When those things happen, it’s like jumping into a bitterly cold lake.  You can prepare yourself all you want for what it’s going to feel like, but when you jump in, immediately the shock to your system takes your breath away. 
After Job lost everything, chapter two says that for 7 days he just sat among the ashes with a shard of broken pottery & scraped himself.  Job could not say a word.  He was in shock.
  1. Sorrow: When your heart is breaking.
Whatever happened to the God who loves us & has a wonderful plan for our lives?  In chapter 23, when Job gives voice to his sorrow, he feels as though it’s falling on divine deaf ears.  Job starts looking for God: to the east, to the west, to the north & the south – the four points of the horizon & the compass – but God is nowhere to be found.

Directive 1.
In the passage on Job's suffering, how long did Job sit among the ashes after he lost everything?
Directive 2.
Please extend the passage on Job's suffering, picking up right after its final sentence.

Available data.

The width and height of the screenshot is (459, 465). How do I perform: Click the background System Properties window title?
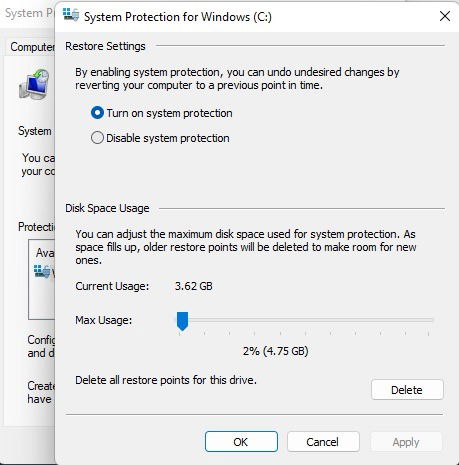pos(29,13)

Written response 1.
Seven days.

Written response 2.
If Job is a true & worthy servant of his Creator, why then is Yahweh evading & ignoring him?  Why is God hiding from him?  Job wonders, “Who started this game of hide & seek, & why am I ‘it’?”   By the end of chapter 23, it’s clear that, if Job allows it, this darkness will swallow him whole & he will drown in the ocean of his Heavenly Father’s silence. 
We can sympathize with Job about God’s silence.  When I pray, I expect He will answer.  Isn’t that what the Bible promises?  “Call on me in the day of trouble; I will deliver you…”   When something goes wrong or I need help, I do what I think I’m supposed to do – take it to the Lord in prayer.  I claim my right as God’s child to voice my complaint,  to make my request,  to tell my side of the story,  but instead of an answer or a divine sympathetic nod of understanding,  I get nothing.  God doesn’t hit reply to my email.  There’s no call back message on my voicemail.  God is silent despite my best efforts to provoke some kind of response.
  1. Struggle: When you don’t understand.
“Even today my complaint is bitter; his hand is heavy in spite of my groaning.”   (Job 23:2)   Why is this happening?  Why is this happening now?  Why me?  Why did my husband walk out on me?  Why did my wife die in that accident?  Why did I lose my job?  Why didn’t I get that promotion?  Why was my baby born with spina-bifida?  Life does not make sense.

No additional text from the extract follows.